Aesthetic Data Visualization
a selection of works (media: python + seaborn)
MNIST data (a bunch of handwritten integers 0–9)
MNIST bottlenecked through an autoencoder, the visualizations are a heatmap of pairwise distances between the data points in the encoding space. Blue is close, black is in the middle, red is far. Note the distinct blue squares along the diagonal — these are the pairwise distances between data that are the same digit. One can clearly see how many distinct classes there are (digits 0–9).
NBA Stats
The following data comes from NBA stats. The original data is 13 dimensional vectors corresponding to 13 chosen stats per player per game. These are t-SNE projections of said data, where the coloring is based on k-nearest neighbors.
This graph is generated using the average values for each player, i.e. each point is a player.
This is a combination heatmap/hierarchical clustering diagram for relative defensive strength between NBA teams for the 2019 season. The heatmap is based on the clustering distance.
This is a pair plot between the point distributions over selected players from LAC and DEN over the 2019 season. The (x,y) of each dot are the oversampled points scored by (LAC_i, DEN_j) against each other using a multi-dimensional kernel density estimator. For example, a single scatterplot could be the oversampled distribution between Leonard and Murray. The colors are clustering results — with the interpretation that each cluster represents a particular style of play with respect to the player in question. The derivation is complex but this was ultimately extremely helpful.

THINGS TO DO:
1. Reproduce word for word the part of the data visualization page starting at "This graph is" and ending at "ultimately extremely helpful.".
2. Carry the data visualization page forward from its final sentence.

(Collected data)
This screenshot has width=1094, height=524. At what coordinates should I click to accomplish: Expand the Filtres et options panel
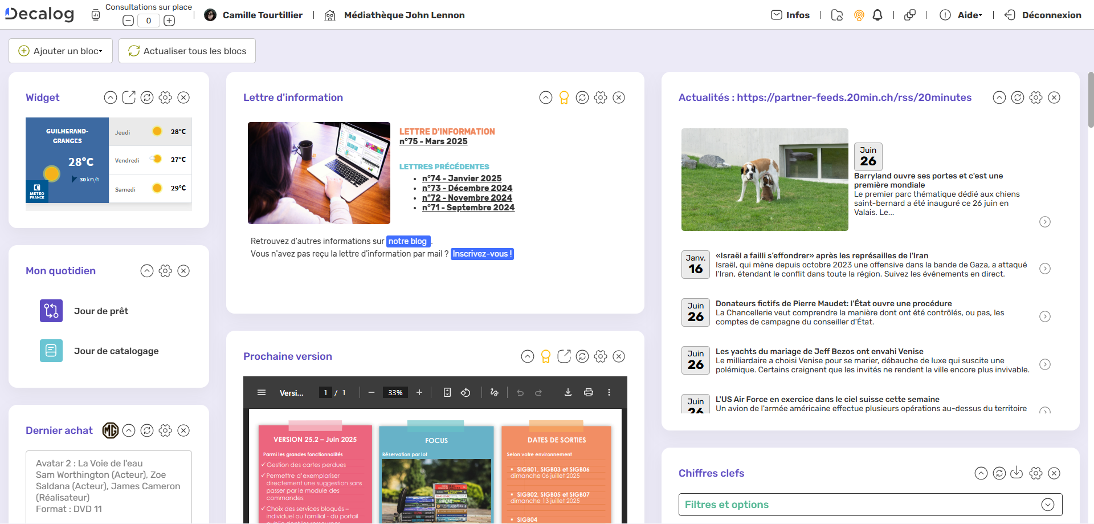click(1047, 505)
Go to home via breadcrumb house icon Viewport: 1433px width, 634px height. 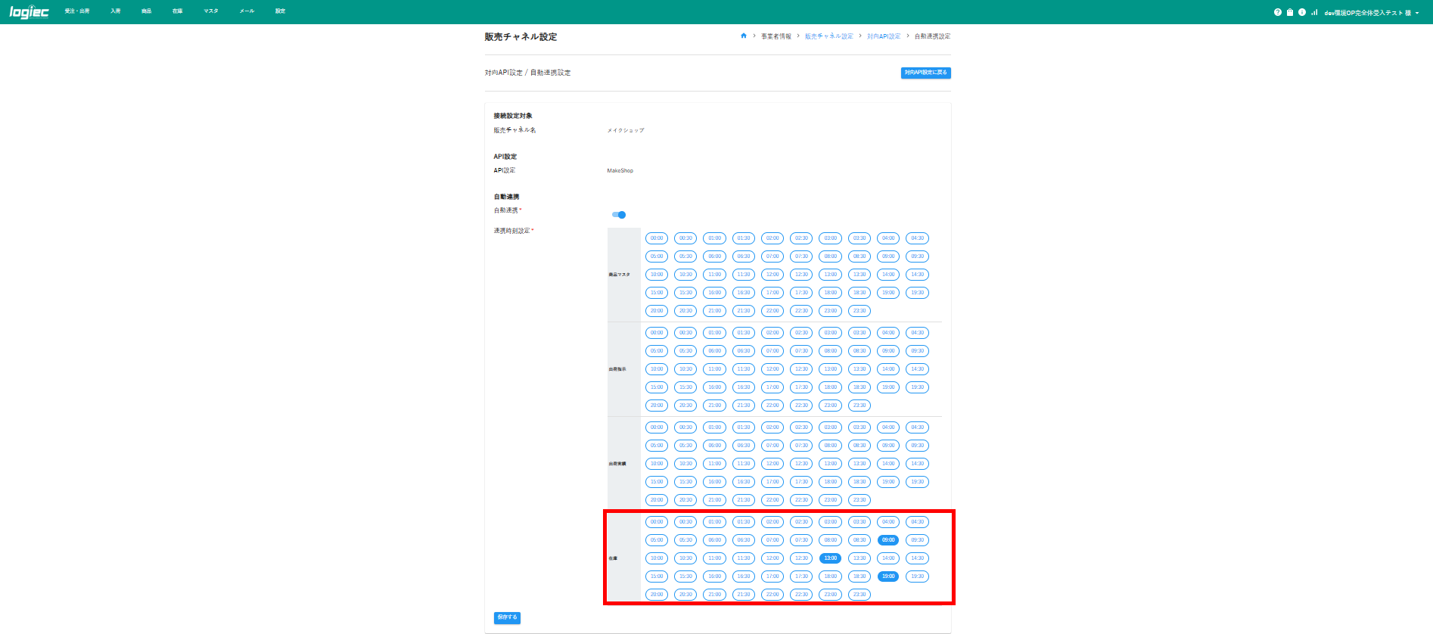click(x=744, y=36)
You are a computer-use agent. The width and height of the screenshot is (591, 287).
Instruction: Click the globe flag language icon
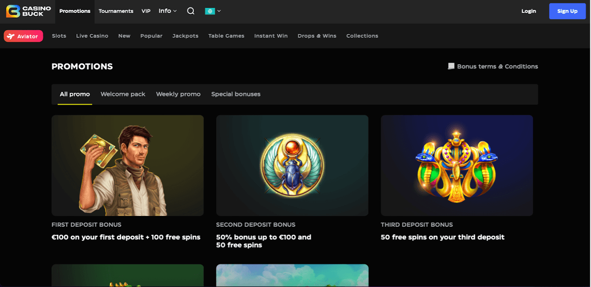210,11
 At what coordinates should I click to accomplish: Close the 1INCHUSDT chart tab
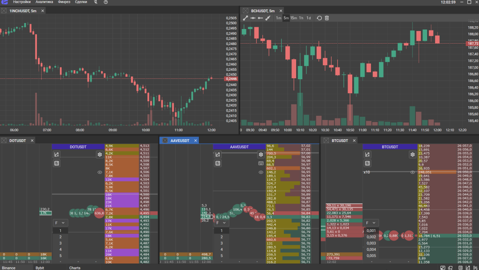[x=43, y=10]
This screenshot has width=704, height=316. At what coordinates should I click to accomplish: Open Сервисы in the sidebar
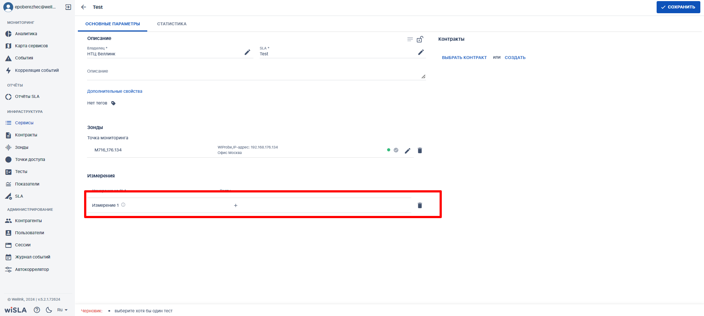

TASK-BY-TASK RESULTS:
1.
This graph is generated using the average values for each player, i.e. each point is a player.
This is a combination heatmap/hierarchical clustering diagram for relative defensive strength between NBA teams for the 2019 season. The heatmap is based on the clustering distance.
This is a pair plot between the point distributions over selected players from LAC and DEN over the 2019 season. The (x,y) of each dot are the oversampled points scored by (LAC_i, DEN_j) against each other using a multi-dimensional kernel density estimator. For example, a single scatterplot could be the oversampled distribution between Leonard and Murray. The colors are clustering results — with the interpretation that each cluster represents a particular style of play with respect to the player in question. The derivation is complex but this was ultimately extremely helpful.

2.
Market Data
The following is a graph of treasury yield curves over time (time is represented by color). This was a study for the pandemic fueled rapid market change from Jan 2020 through the end of April 2020. Yellow is April, Purple is January.
This was a study examining the discrepancy between Open-to-Open quotes vs. Open-to-Close quotes for 5min data (for SPX) over a 30 day period. This is represented by the two frequency vs. pct change distributions overlaid upon each other.
This is an example of a pairwise difference heatmap for possible buy/sell points at 1min intervals for TSLA around Nov 2021. This was a necessary input for my optimal buy/sell algorithm (finding optimal buy and sell points given a specified number of transactions), perhaps the most practically useful example of the bunch.